**Task details:**
In the blog entry on dynamic data warehousing, which database does the author say the words "materialized view" lock the approach into?

I've been writing (scantily) about DDW in the past, in this entry we will take a look at what the definition appears to be in the industry, and then I will offer my opinion on what I think the definition _should_ be for DDW. If vendors believe that they have a DDW, or a DDW solution, then I open heartedly invite them to contact the COBICC board members, and give us all a demonstration, along with definitions of what they've produced.

Dynamic Data warehousing, what does it mean to you?
Throughout the industry we've been getting up to speed on Active or Near-Real Time Warehousing lately, and recently we've also begun experimenting with getting to the next level: DW2.0 (which includes an ADW, structured and unstructured information, metadata, and so on). So what are researchers and folks in the industry saying DDW is?

The first link is to a student’s research project regarding what their view of DDW is:
http://64.233.167.104/search?q=cache:KGeKi0tFzFQJ:www.dblab.ntua.gr/~dwq/p44.pdf+dynamic+data+warehouse&hl=en&ct=clnk&cd=1&gl=us

DWs are dynamic entities that evolve continuously over time. As time passes, new queries need to be answered by them. Some of the new queries can be answered by the views already materialized in the DW. Other new queries, in order to be answered by the DW, necessitate the materialization of new views. In any case, in order for a query to be answerable by the DW, there must exist a complete rewriting 5 of it over the old and new materialized views.

Ok, this is an interesting look - but certainly not the complete picture of what I see DDW to be. To give them credit, they are attacking a difficult problem: how to answer a new query that doesn't have the appropriate data set available - by building new materialized views. The concept is decent, but the words "materialized view" make the approach locked in to Oracle, as other databases do not have the notion of a materialized view. They go on to discuss how to create new views that are needed, and they do a good job of expressing the mathematics behind the desire. Again, this is only one piece of Dynamic Data Warehousing.

**Information shown:**
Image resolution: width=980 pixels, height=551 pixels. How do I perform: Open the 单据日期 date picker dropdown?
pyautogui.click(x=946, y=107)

**Solution:**
Oracle